> **What you need to do**
Your response should consist of the entries below, written out exactly.

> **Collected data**
○ ○ ○ ○ ○ ○ ○

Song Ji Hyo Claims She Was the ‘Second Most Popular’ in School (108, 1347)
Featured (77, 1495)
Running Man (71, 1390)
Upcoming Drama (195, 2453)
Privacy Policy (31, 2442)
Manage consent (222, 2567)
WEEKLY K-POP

○ ○ ○ ○ ○ ○ ○

> **Answer**
Song Ji Hyo Claims She Was the ‘Second Most Popular’ in School (108, 1347)
Featured (77, 1495)
Running Man (71, 1390)
Upcoming Drama (195, 2453)
Privacy Policy (31, 2442)
Manage consent (222, 2567)
WEEKLY K-POP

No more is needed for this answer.